Text provided
Social Media Manners: Do’s and Don’t of Internet Discourse

The internet is an amazing new tool. For many of us, it has served to help bridge the gap created by the stresses and structures of modern society that leave us separated from each other. On the internet, for those of us who are comfortable there, we can find a sense of community, camaraderie, connection, or as marketing pundit Seth Godin puts it “tribe”.

This is such a fundamental human need, that people are flocking to the internet to get these needs met. On their computers, their tablets, their phones – the younger the person, the less they seem to be able to disconnect from their electronic umbilical cord to their community. And this is not an entirely bad thing.

We tend to think of the internet, or our smart phones, as private communications. I think this is because of the expectation that letters and phone calls used to be. This is a misconception.

In the book “Bowling Alone” by Robert Putnam, he researched the decline of the American community and even extended family, symbolized by the extinction of a single, simple pastime: the bowling league. Why was it that Americans no longer took the time to bowl with their neighbors, let alone do anything else with their neighbors?

Far from no longer caring, his research showed that the 15-20 hours that we used to spend in community activity and community service, we now spend in our cars (or public transit) commuting. In our cars, alone. No wonder people are tempted to drive and talk or text on their phones. Of course they shouldn’t. But we actually need community so badly that we instinctively put our lives at risk to get it.

So the advent of being connected to one’s phone like an appendage, while a little disconcerting to those of us who would rather have a face to face conversation, is actually evidence of an emerging technical solution to a very real, organic human and social problem. We must connect to one another.

Why Connect?

Far from a social nicety, or personal luxury, our survival depends on our ability to connect with each other and trade information. Human beings have always known this. In cultures where less is available by purchase, and acquisition of useful and necessary things is more dependent on the goodwill of others than anything else, a great deal of importance is placed on the social graces of the culture, and you will notice that nothing happens very quickly if those social graces are not first observed.

The coin of those cultures is inter-personal respect, even kindness.

In some ways, the internet is recreating that situation for us, but our social graces have not yet caught up with the way we are using this technology.

Instructions to follow
The article on social media manners names several things people can find on the internet. List each one. The material that comes after this text is separate from it.

Information provided
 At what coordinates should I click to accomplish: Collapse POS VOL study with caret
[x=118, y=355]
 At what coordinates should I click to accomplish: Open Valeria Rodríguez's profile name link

Result below
Community, camaraderie, connection, and "tribe"